## Exercise prompt
Copy every line of the material below word for word, leaving out the pictures.
Start of Input data
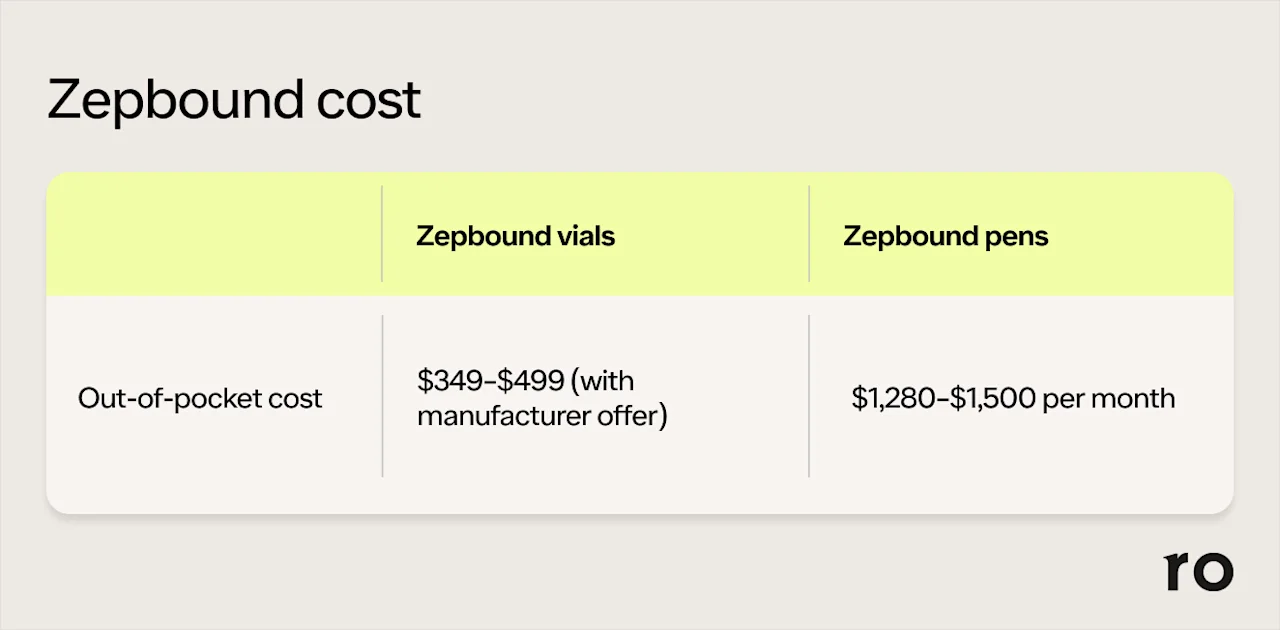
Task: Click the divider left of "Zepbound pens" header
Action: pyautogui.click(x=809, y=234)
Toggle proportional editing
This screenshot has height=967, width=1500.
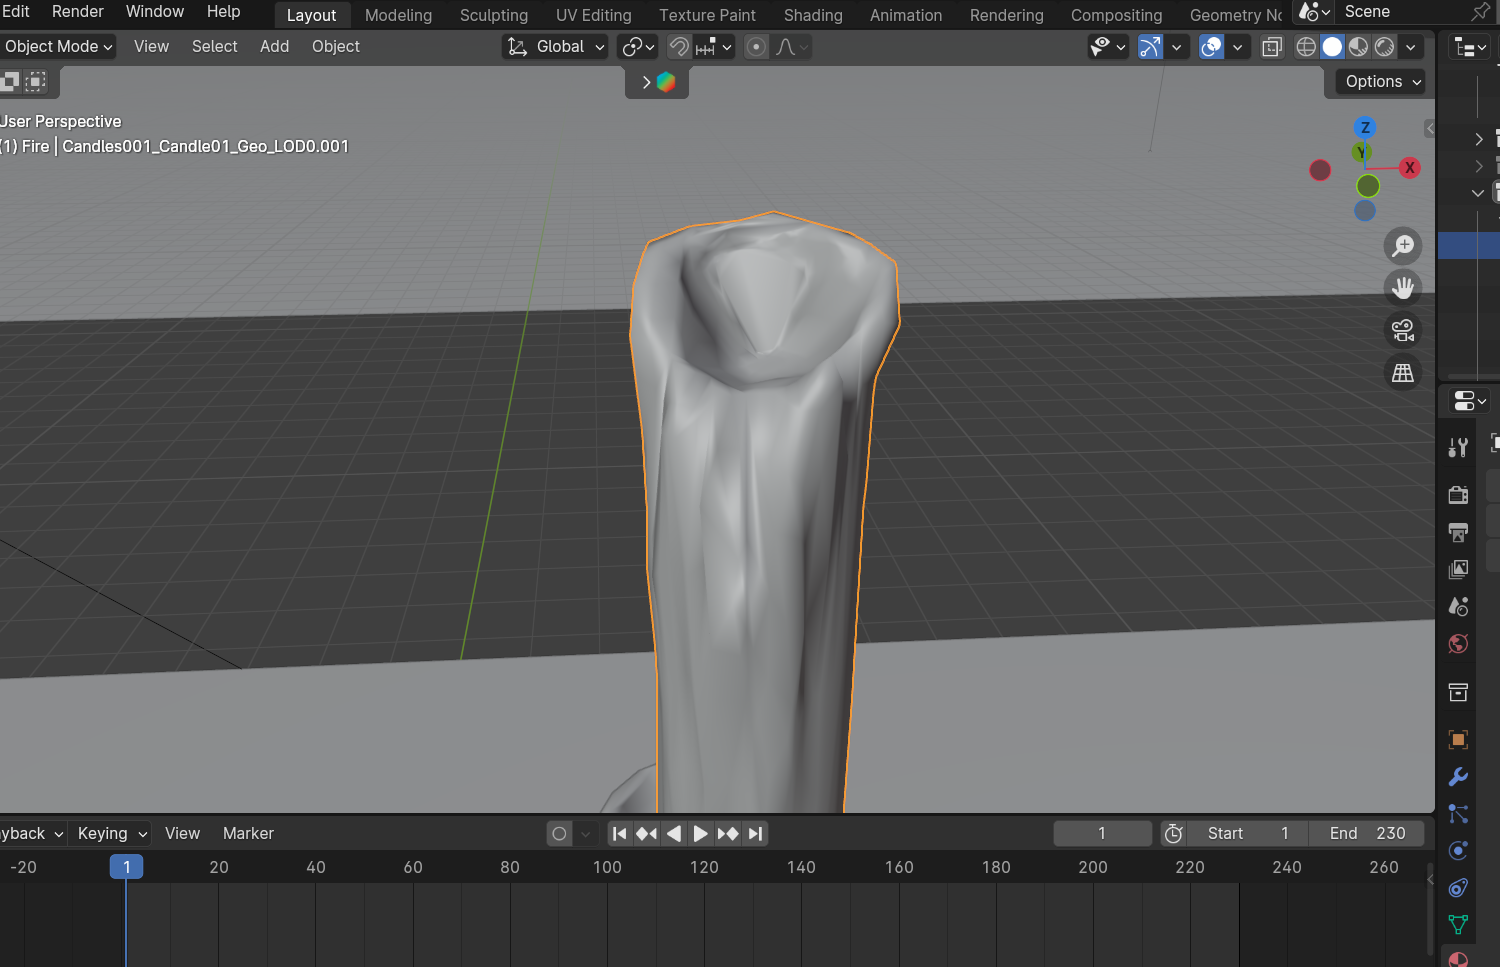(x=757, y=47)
End of Input data
## Solution to this exercise
Task: Click the divider left of "Zepbound pens" header
Action: pyautogui.click(x=809, y=234)
Toggle proportional editing
This screenshot has height=967, width=1500.
(x=757, y=47)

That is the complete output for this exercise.